Content starts

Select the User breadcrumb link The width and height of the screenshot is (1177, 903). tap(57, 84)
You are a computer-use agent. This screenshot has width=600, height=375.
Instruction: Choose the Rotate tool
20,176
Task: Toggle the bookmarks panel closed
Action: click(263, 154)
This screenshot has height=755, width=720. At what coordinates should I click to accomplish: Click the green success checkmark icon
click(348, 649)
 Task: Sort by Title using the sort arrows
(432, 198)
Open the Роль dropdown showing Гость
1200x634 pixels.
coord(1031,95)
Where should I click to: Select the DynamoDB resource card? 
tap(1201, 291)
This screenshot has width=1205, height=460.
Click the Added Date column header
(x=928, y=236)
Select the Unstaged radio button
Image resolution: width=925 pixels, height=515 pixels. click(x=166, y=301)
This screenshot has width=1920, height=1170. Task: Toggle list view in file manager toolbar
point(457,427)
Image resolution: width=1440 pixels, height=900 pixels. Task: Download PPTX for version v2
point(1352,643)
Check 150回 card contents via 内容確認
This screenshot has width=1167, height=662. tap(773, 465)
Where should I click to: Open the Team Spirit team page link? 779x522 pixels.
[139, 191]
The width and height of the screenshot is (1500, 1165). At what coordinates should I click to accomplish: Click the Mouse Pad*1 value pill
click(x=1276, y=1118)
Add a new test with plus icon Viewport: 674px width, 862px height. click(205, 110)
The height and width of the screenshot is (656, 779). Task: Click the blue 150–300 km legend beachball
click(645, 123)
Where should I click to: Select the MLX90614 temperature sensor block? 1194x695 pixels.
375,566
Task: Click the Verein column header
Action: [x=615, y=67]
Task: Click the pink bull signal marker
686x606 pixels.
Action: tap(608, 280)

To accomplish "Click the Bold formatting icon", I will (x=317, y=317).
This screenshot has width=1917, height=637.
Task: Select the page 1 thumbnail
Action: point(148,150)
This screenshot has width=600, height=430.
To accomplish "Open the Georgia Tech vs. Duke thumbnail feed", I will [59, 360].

Content ends

• **ACTIVITY**: Write out the listing exactly, keeping every character.

• **ANSWER AREA**:
Select the User breadcrumb link The width and height of the screenshot is (1177, 903). tap(57, 84)
You are a computer-use agent. This screenshot has width=600, height=375.
Instruction: Choose the Rotate tool
20,176
Task: Toggle the bookmarks panel closed
Action: click(263, 154)
This screenshot has height=755, width=720. At what coordinates should I click to accomplish: Click the green success checkmark icon
click(348, 649)
 Task: Sort by Title using the sort arrows
(432, 198)
Open the Роль dropdown showing Гость
1200x634 pixels.
coord(1031,95)
Where should I click to: Select the DynamoDB resource card? 
tap(1201, 291)
This screenshot has width=1205, height=460.
Click the Added Date column header
(x=928, y=236)
Select the Unstaged radio button
Image resolution: width=925 pixels, height=515 pixels. click(x=166, y=301)
This screenshot has width=1920, height=1170. Task: Toggle list view in file manager toolbar
point(457,427)
Image resolution: width=1440 pixels, height=900 pixels. Task: Download PPTX for version v2
point(1352,643)
Check 150回 card contents via 内容確認
This screenshot has width=1167, height=662. tap(773, 465)
Where should I click to: Open the Team Spirit team page link? 779x522 pixels.
[139, 191]
The width and height of the screenshot is (1500, 1165). At what coordinates should I click to accomplish: Click the Mouse Pad*1 value pill
click(x=1276, y=1118)
Add a new test with plus icon Viewport: 674px width, 862px height. click(205, 110)
The height and width of the screenshot is (656, 779). Task: Click the blue 150–300 km legend beachball
click(645, 123)
Where should I click to: Select the MLX90614 temperature sensor block? 1194x695 pixels.
375,566
Task: Click the Verein column header
Action: [x=615, y=67]
Task: Click the pink bull signal marker
686x606 pixels.
Action: tap(608, 280)

To accomplish "Click the Bold formatting icon", I will (x=317, y=317).
This screenshot has width=1917, height=637.
Task: Select the page 1 thumbnail
Action: point(148,150)
This screenshot has width=600, height=430.
To accomplish "Open the Georgia Tech vs. Duke thumbnail feed", I will [59, 360].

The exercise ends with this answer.